Ледбиттер, за которого в жизни никто не замолвил доброго слова, тем более женщина, действительно стоял как овечка — силы вдруг совсем покинули его — и только с надеждой поглядывал на свою неожиданную заступницу, делая вид, что никакой Кларисы нет и в помине. Клариса, со своей стороны, тоже старалась его не замечать — она обращалась исключительно к своей домохозяйке.

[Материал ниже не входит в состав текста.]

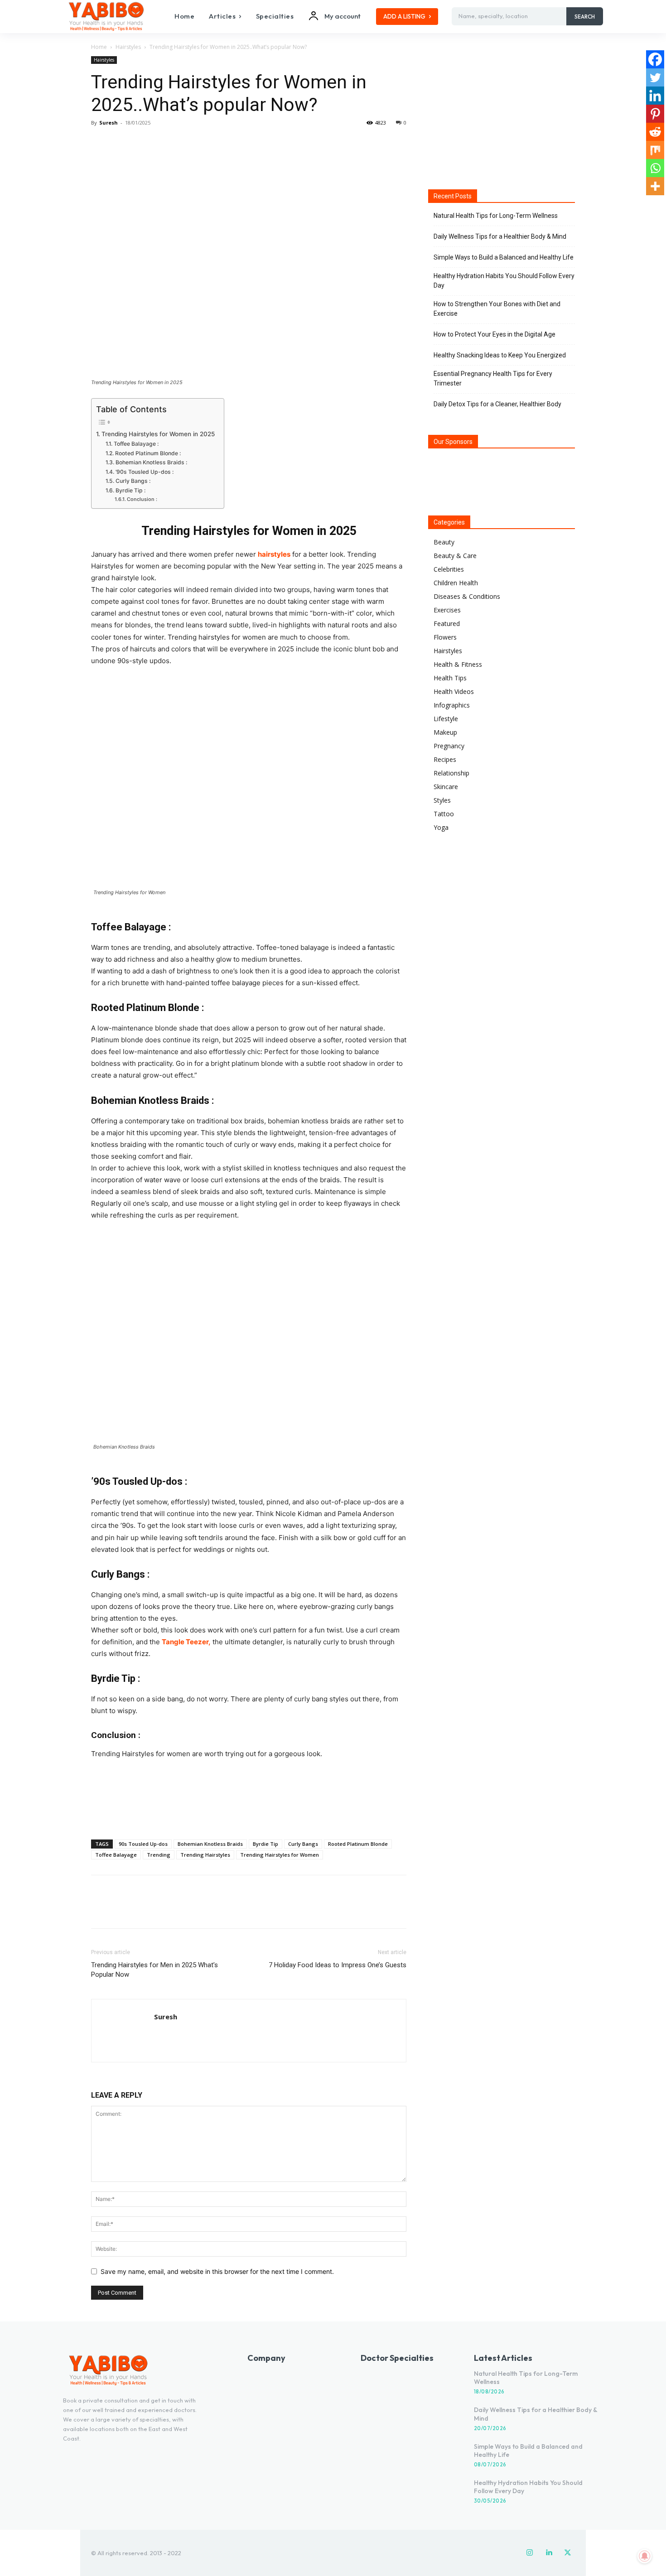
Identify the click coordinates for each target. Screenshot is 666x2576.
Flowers (445, 637)
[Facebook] (100, 143)
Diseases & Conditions (467, 596)
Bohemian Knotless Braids (210, 1843)
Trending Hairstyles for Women (279, 1854)
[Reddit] (655, 132)
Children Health (456, 582)
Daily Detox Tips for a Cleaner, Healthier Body (497, 404)
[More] (183, 143)
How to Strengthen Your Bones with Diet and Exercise (497, 308)
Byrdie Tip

— Если б вы знали, что это за чудовище, миссис Уайт, вы бы не стали его так защищать! — гневно выкрикивала Клариса. — Сначала он сосет из тебя кровь, а потом выбрасывает к чертям. Слушай меня внимательно, Стив Ледбиттер, — наконец обратилась она к водителю. — Проваливай отсюда подобру-поздорову и никогда больше не смей показываться мне на глаза.

Клариса разрыдалась, а Ледбиттер, воспользовавшись образовавшимся замешательством, стал отступать к машине. Дождался, наплевали в душу при всем честном народе, и главное, кто наплевал — баба! Он сел в машину, включил зажигание, но стартер впервые в жизни не сработал. Ледбиттер снова и снова нажимал на педаль, но машина не заводилась, а издавала какие-то подозрительные звуки, словно человек, которого тошнит. Наконец Ледбиттер вылез и завел ее ручкой. Отъезжая, он не смотрел на Кларису, о чем-то жарко спорившую в дверях с хозяйкой: он вообще ничего не видел и не слышал, хотя делал все, что положено человеку за рулем. Когда же он немного пришел в себя, оказалось, что он едет по Белгрейв-сквер. Тогда, подчиняясь безотчетному порыву, он свернул на Саут-Холкин-стрит и медленно проехал мимо дома леди Франклин.